The following BPM tool guide is one of a series produced for ICAEW by Professor Mike Bourne of Cranfield University.

The traditional four perspectives are: -

  • Financial
  • Customer
  • Internal Process
  • Innovation & Learning

It is useful to think about these four perspectives through the following questions: -

  • How do we look to our shareholders?
  • How do we look to our customers?
  • What must we excel at in our internal processes?
  • How do we innovate and learn?

The format of the Balanced Scorecard is usually depicted as in figure 1.

Background to the Balanced Scorecard

The first “Balanced Scorecard” was developed and used to manage Analog Devices in the USA by Art Schneiderman back in the late 1980s. Whilst he was teaching at Harvard Business School it was taken on by Robert Kaplan and David Norton who ran a research project around the scorecard before publishing their seminal 1992 article in Harvard Business Review.

The idea behind the Balanced Scorecard is that it forces the organisation to look at other perspectives and not just focus on the financial results. It was developed at a time when management accounting was being criticised as not being relevant for managing an enterprise. Besides the reporting and control issues, it was argued that it was too easy to manipulate the short term financial measures in large organisations to present good financial results whilst undermining the long term competitiveness of the business. For example: -

  • Employee training is a cost in the current financial period but the benefits may not materialise to the next period.
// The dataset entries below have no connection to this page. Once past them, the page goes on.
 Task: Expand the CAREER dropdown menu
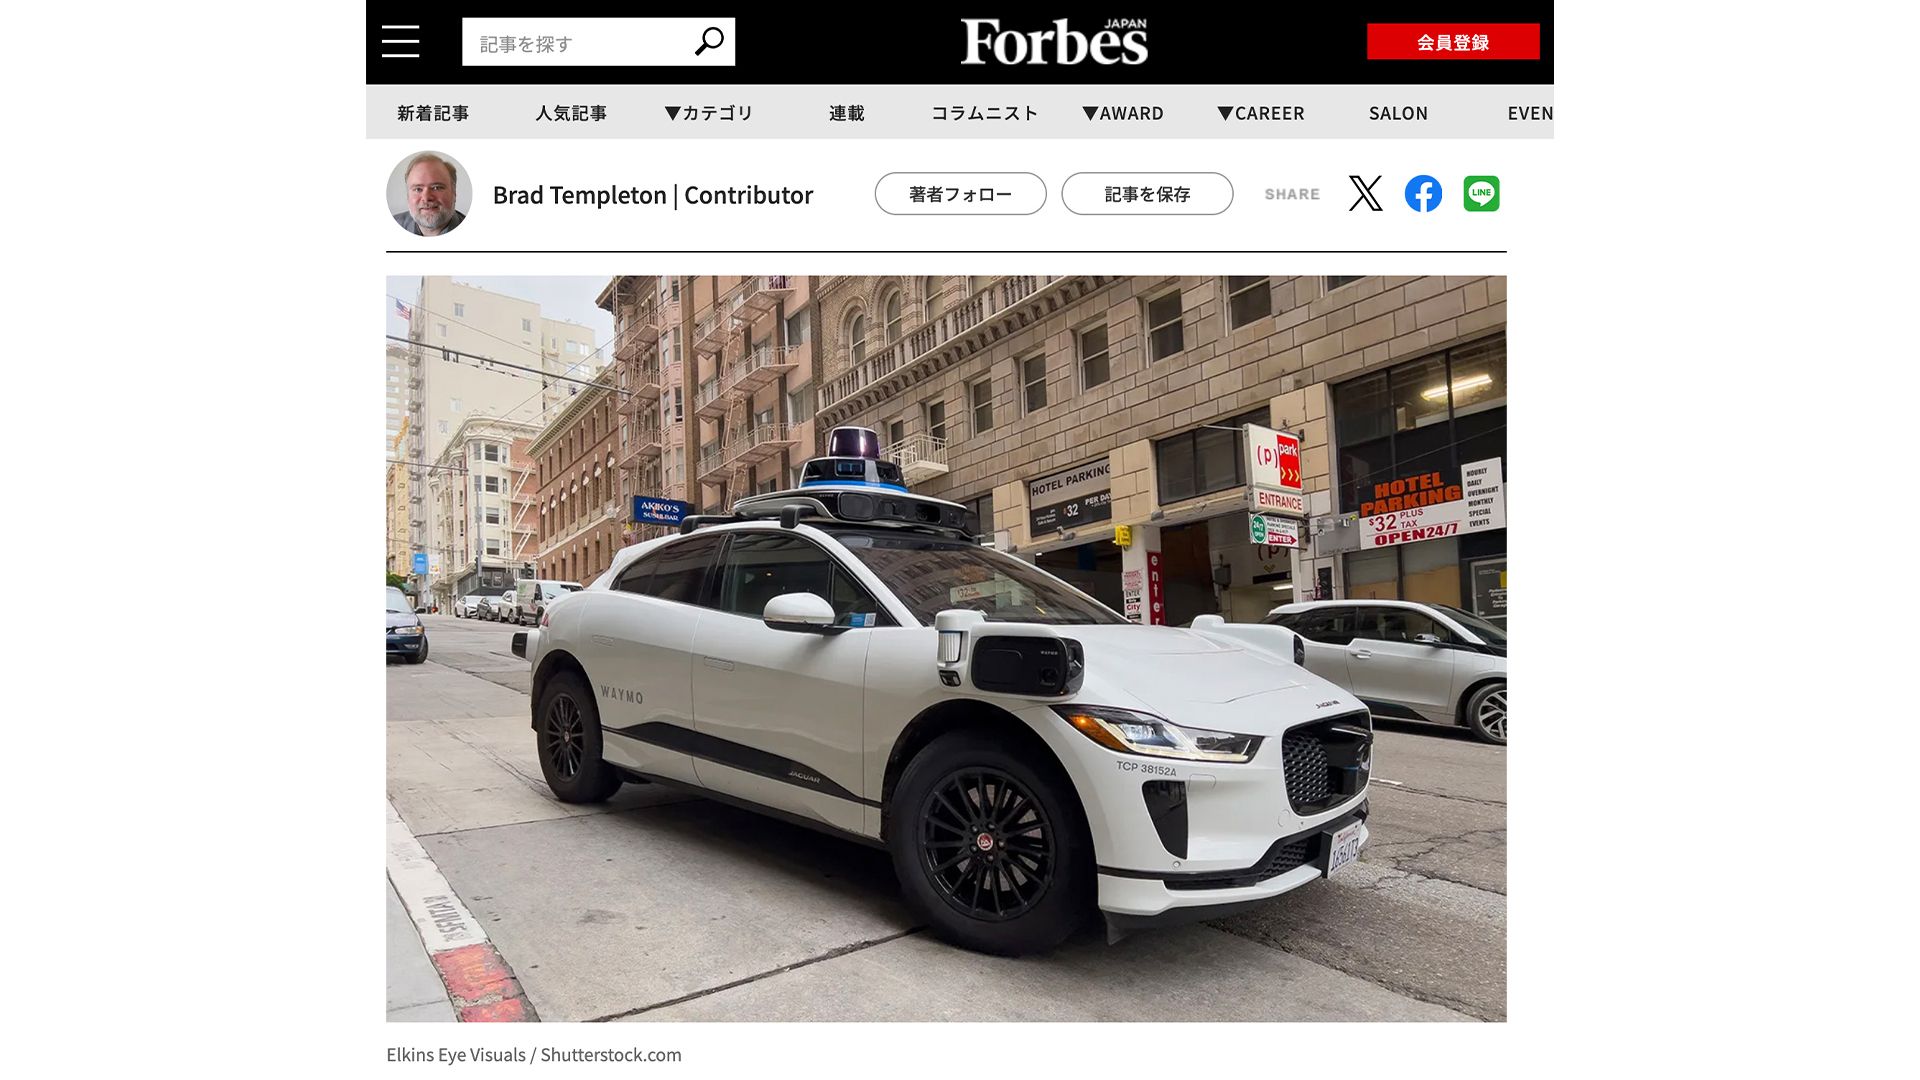click(1261, 113)
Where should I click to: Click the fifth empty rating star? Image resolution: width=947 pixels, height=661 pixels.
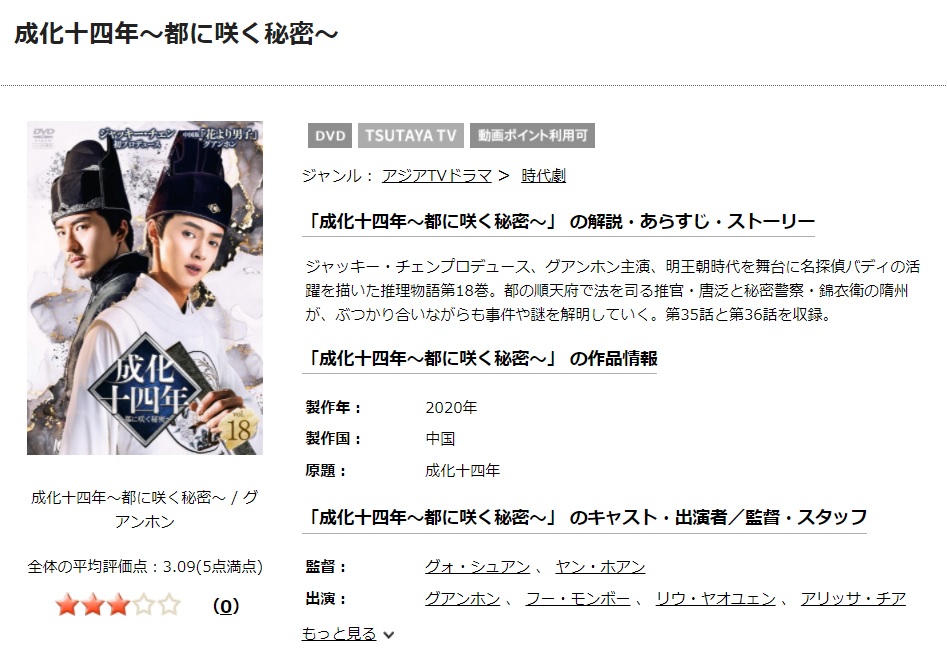pos(169,605)
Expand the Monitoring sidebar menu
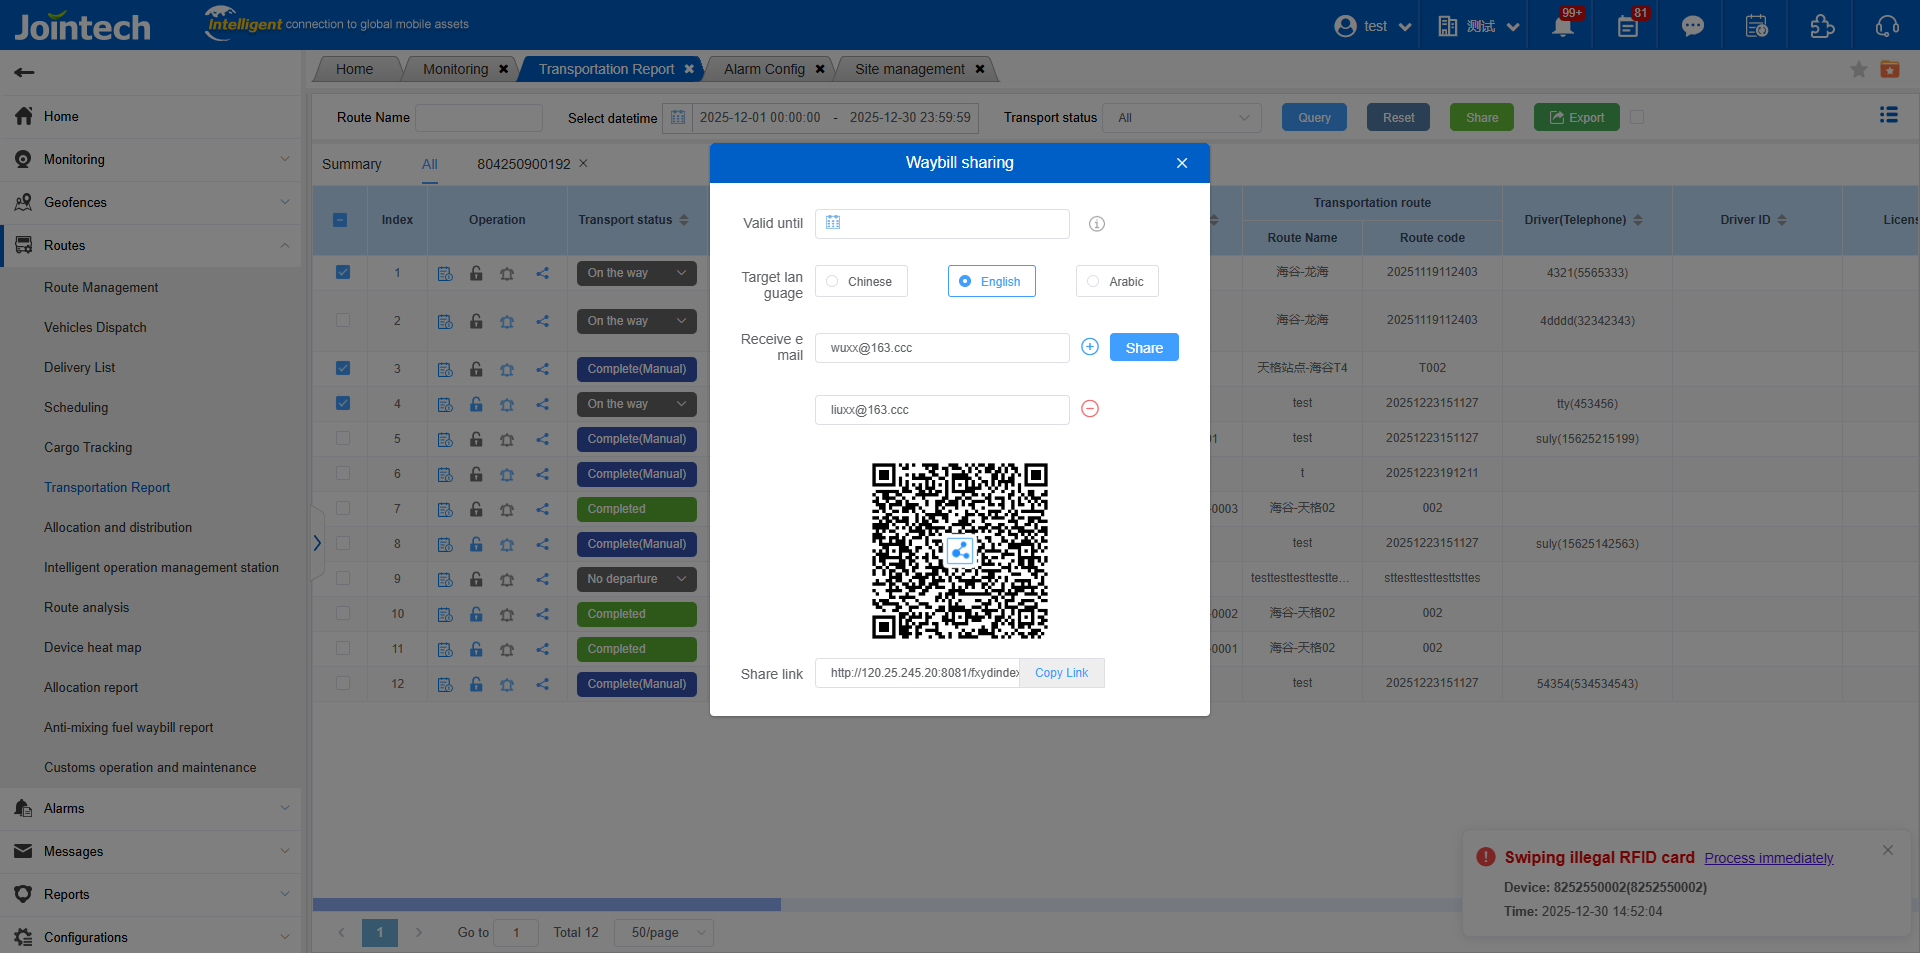Viewport: 1920px width, 953px height. [x=150, y=160]
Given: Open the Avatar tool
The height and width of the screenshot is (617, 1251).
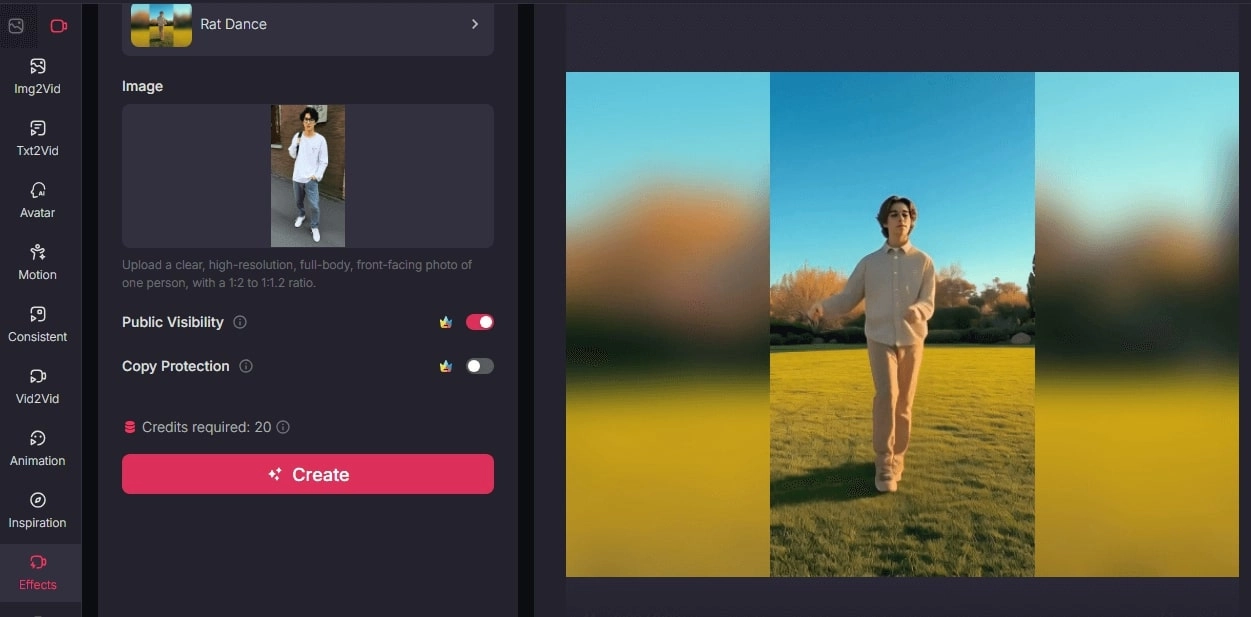Looking at the screenshot, I should click(38, 200).
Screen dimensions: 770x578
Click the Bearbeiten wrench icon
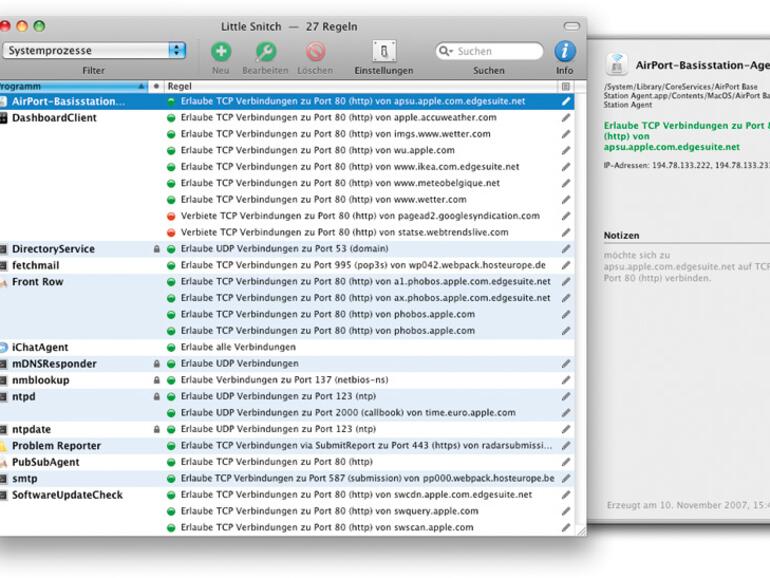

So cutting back on training at year end improves this financial year but may do so at the detriment of the start of next financial year.
  • Advertising can be a cost this period and a benefit next; so restricting spending to improve profitability in this period has a similar effect.
  • New product development spend can’t always be capitalised, so cutting new product development spend has a short term financial benefit.  But this action will undermine longer term competitiveness if the new product launch is delayed.

Balanced Scorecard practice

Usage of the Balanced Scorecard has risen and fallen over the years. Most organisations have KPIs (Key Performance Indicators), but many don’t group them into the four scorecard perspectives.

Some organisations found that four perspectives are too limiting, so there have been many five perspective scorecards. For example, ABB (‘global leader in power and automation technologies’) traditionally added Employees as a fifth dimension, deliberately separating employees from innovation and learning. In developing a scorecard for a builders’ merchant, we found that suppliers were too important not to have their own perspective. Similarly, this position is often taken with respect to the regulator in financial services and other regulated industries.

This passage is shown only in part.